La grève que le mouvement syndical menaçait de déclencher le lundi 15 février, au moment où nous allions sous presse,  suite au refus du gouvernement d’appliquer la convention relative à la flexibilité des prix des hydrocarbures à la pompe, et la « colère » suscitée au sein de l’opinion par l’attentat qui a visé le contingent guinéen basé à Kidal, dans le nord du Mali, où 7 soldats ont péri, constituent une épreuve pour le chef de l’Etat, qui n’avait pas connu de tels soubresauts sous son premier mandat.

Le mouvement syndical a fini par maintenir son mot d’ordre de grève prévu pour ce lundi 15 février, après l’échec des négociations avec le gouvernement. Au cours d’une assemblée générale qui s’est tenue le vendredi dernier à la Bourse du travail, les délégués du mouvement syndical ont reconnu cet échec et décidé sous la pression de leurs mandants d’aller en grève à partir de ce lundi.

Durant cette réunion axée sur le compte rendu de leur mission, Amadou Diallo, secrétaire général de CNTG a déclaré que face à l’échec des négociations entre les syndicats et le gouvernement, le mot d’ordre de grève restait maintenu.   Rappelant que l’implication des coordinations régionales, des chefs religieux, des patronats, et de la société civile n’auraient pas réussi à rapprocher les positions des deux parties.  Le dernier devait en effet revenir au chef de l’Etat, qui a maintenu la position affichée par son gouvernement depuis le début de cette crise, en refusant simplement de baisser les prix du carburant à la pompe. Arguant que les caisses de l’Etat sont vides et que les institutions de Bretton Woods, à savoir le FMI et la Banque Mondiale sont attendus au mois de mars en Guinée, en vue de procéder à une revue du programme guinéen. Et que toute décision à prendre autour de l’application de la flexibilité des prix des produits pétroliers à la pompe, dépendra de l’issue de cette mission. Et qu’il faudra donc s’armer encore de patience.

Un discours qui n’aurait pas été du goût des centrales syndicales, qui ont maintenu donc leur mouvement de grève générale illimitée, dont le démarrage était prévu pour ce lundi 15 février.

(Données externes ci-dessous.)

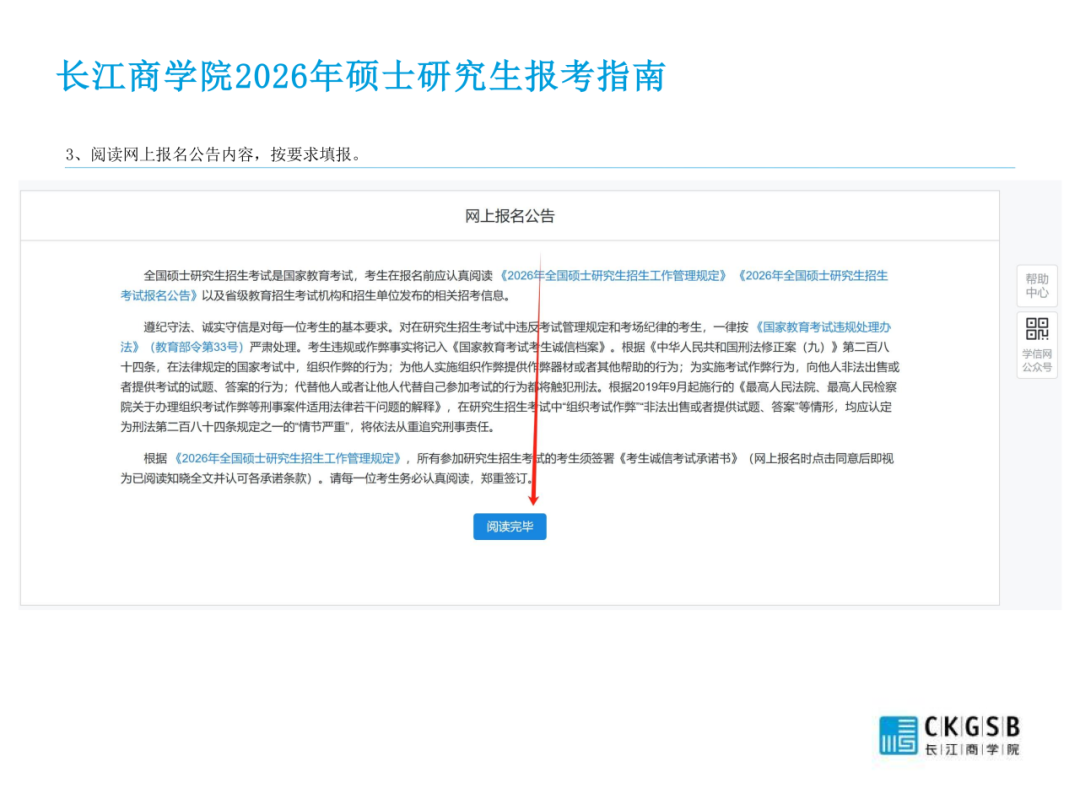Click the 长江商学院2026年硕士研究生报考指南 page title
Image resolution: width=1080 pixels, height=810 pixels.
[361, 76]
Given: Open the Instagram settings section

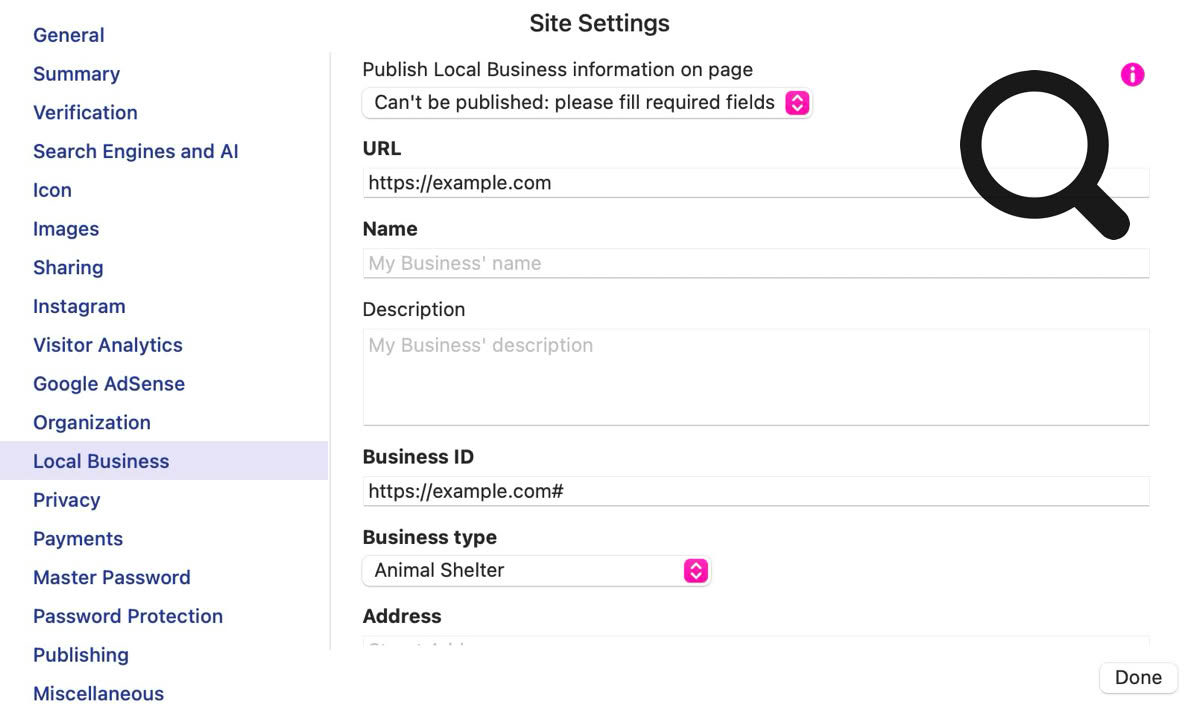Looking at the screenshot, I should (79, 307).
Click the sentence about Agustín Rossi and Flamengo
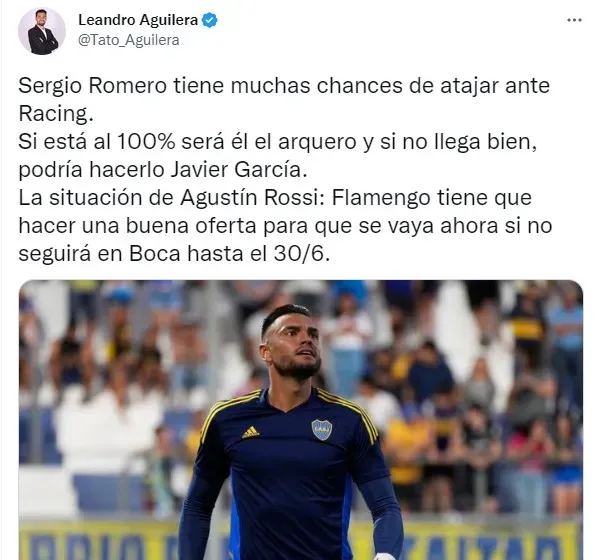This screenshot has width=600, height=560. pos(275,198)
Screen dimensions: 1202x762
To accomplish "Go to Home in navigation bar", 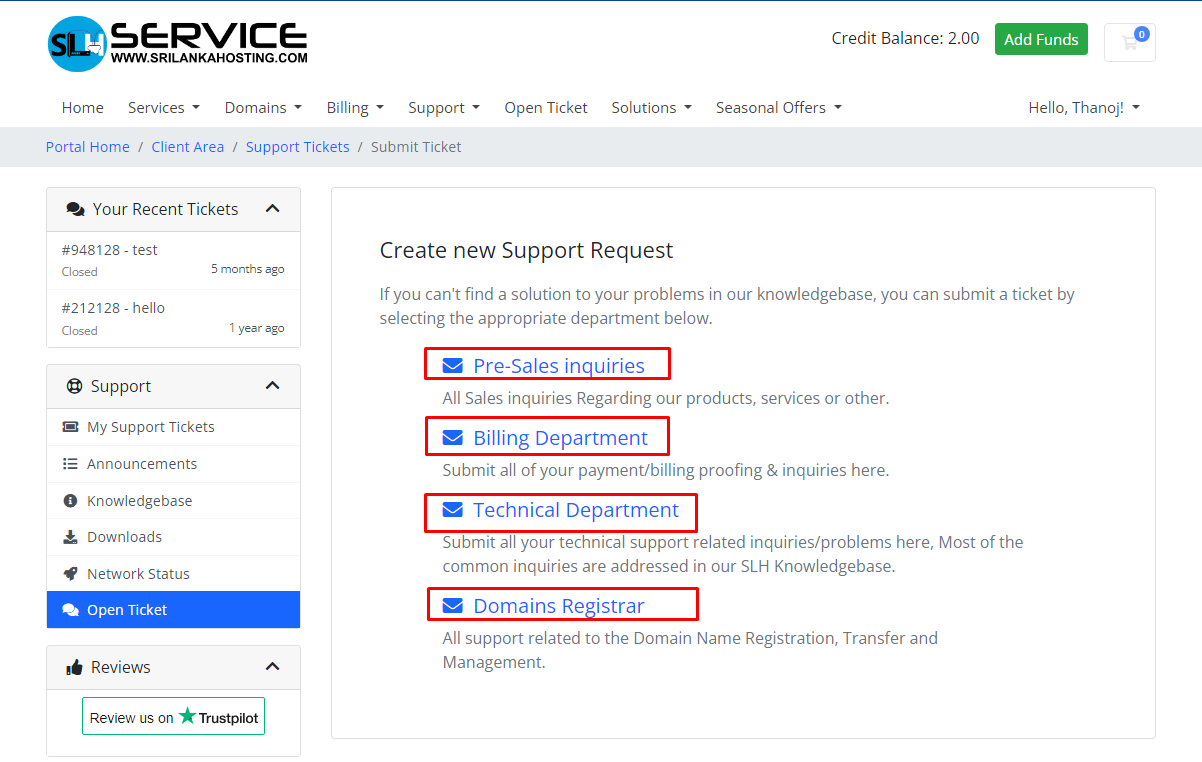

Depuis son avènement aux affaires en décembre 2010, ce serait la première fois que le président Alpha Condé croisera le fer avec le mouvement syndical. Jusque là, il avait réussi à gérer leurs humeurs, sans que cela n’éclate au grand jour.

Le  démarrage de cette grève coïncide avec l’attaque du camp de la MINUSMA, abritant le contingent de soldats guinéens, dans le nord Mali. Une  attaque qui aura fait 7 tués, ainsi qu’une trentaine de blessés parmi les militaires guinéens. De quoi provoquer la colère chez certains proches des victimes, et au sein de l’opinion, qui commence à douter des capacités de cette force à faire face à la menace terroriste. Tout ceci constitue une épreuve pour le chef de l’Etat, fraîchement réélu pour un second mandat. Saura-t-il éviter à son pays des convulsions sociales, à l’image de celles de 2007, qui avaient failli emporter le régime du général Lansana Conté ? Les jours à venir vont nous élucider sur la manière dont le pouvoir va se prendre pour mettre un terme à cette grogne sociale.